Deciding to spare him, Katara said, "It'll be three years tomorrow since we left."
'It'll be three years tomorrow since the war broke up our family,' is what she meant.
It was a game they'd learn to play. The walls were thin in the city, and the Dai Li had hearing like a bat-wolf.
"I know," he said. "I wish your family would have come with us."
'I know you miss them.'
Katara gave a mirthless laugh. "That wouldn't have been a good idea. They're better off back home."

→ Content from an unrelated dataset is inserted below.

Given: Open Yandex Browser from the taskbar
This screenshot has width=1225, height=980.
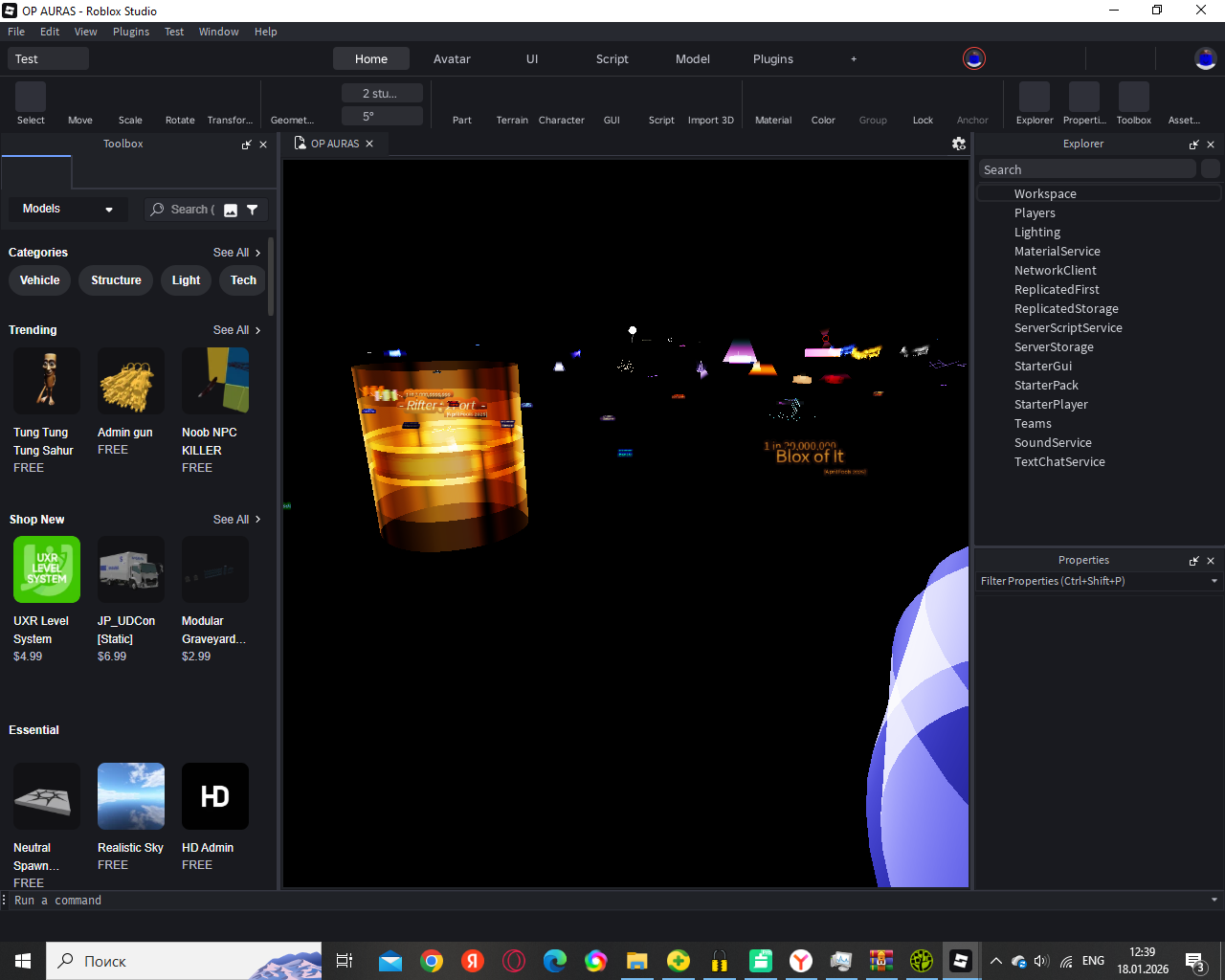Looking at the screenshot, I should 800,961.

'They're safe, wherever they are. I'll be fine.'
'No, you're not.'
Again, the silence stretched. Across the alley, Katara saw a lamp flicker as it was lit. The young woman lighting it was only a few years older than her. From the provocative way she was dressed, she must have just gotten in from 'work'. A man that was clearly a Fire Nation solider wrapped his arm around her waist and kissed her neck aggressively. The girl grinned and leaned in closer to him. The solider flicked his wrist and the light went out. Correction, she brought her work home with her.

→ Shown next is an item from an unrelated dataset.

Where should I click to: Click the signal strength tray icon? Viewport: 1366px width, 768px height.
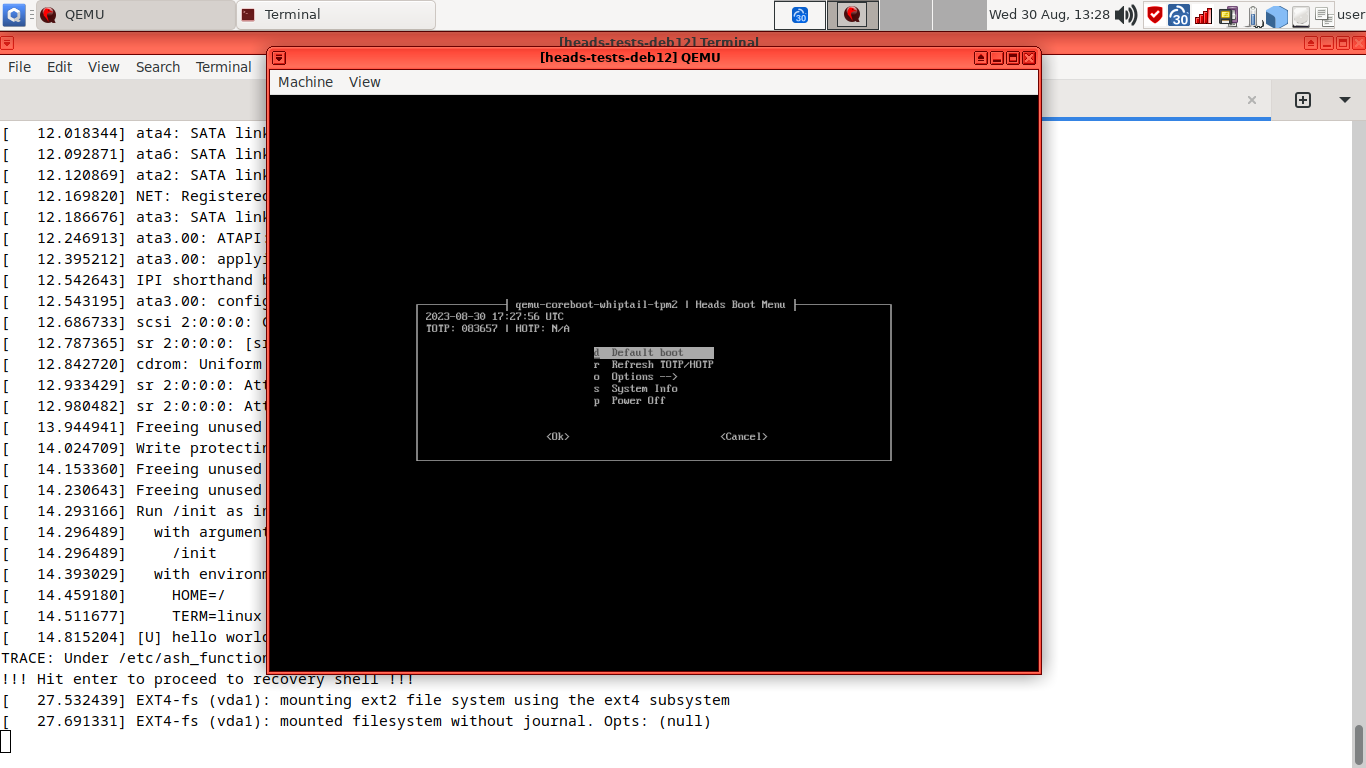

If Zuko saw what she had, he ignored it. She wondered if he had seen that sort of thing even when he and Iroh had lived in Lower Ring years ago.
"I went to the tea shop today," Zuko said coming to stand beside her. "There were some old men playing a Pai Sho game in the back."

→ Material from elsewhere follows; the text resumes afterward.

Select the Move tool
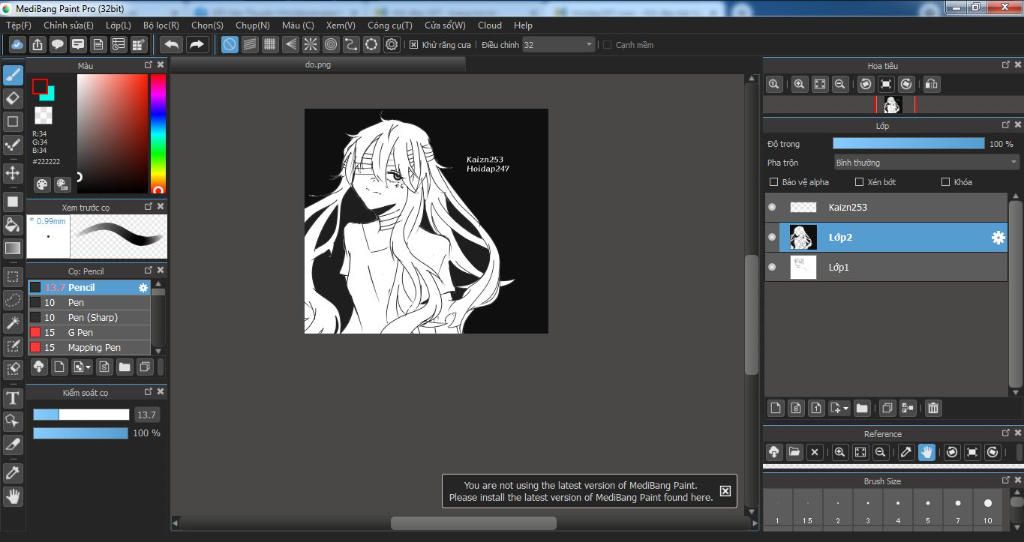The image size is (1024, 542). click(13, 173)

I went to see our White Lotus contact.
Katara faced him with hopeful eyes. "Did you play?"
He shook his head. "I didn't feel like playing today."
No. Nothing yet.
Her heart plummeted like a rock that had been dropped down a dark well. She didn't know why she had been let down by the news. If there would have been any change, he would have woken her up as soon as he came home and told her. Still, Katara felt her throat tighten, and her eyes water.
Ducking her head, she turned away from Zuko and closed her eyes. Twin hot tears trickled down the sides of her face. She used to cry so much, too much if there was any truth to that stupid play. It was something that she had forced herself to stop doing. If she cried for all misery and sorrow in her life and in the world, she would never be able to get out her bed in the morning. There were moments like this, however, where she had been thinking too much and her emotions got the best of her. She knew she had to stop, though, or she never would.
With a hiccup sob, she brushed away the tears on her right cheek, and then moved to the left. Zuko's hand caught hers as she did so. Eyes widening once more, Katara allowed him to hold her hand cupped to the side of her face. His thumb swiped across her cheek and took what was left of her tears with it.
Stepping closer to her, he softly said, "It's only a game."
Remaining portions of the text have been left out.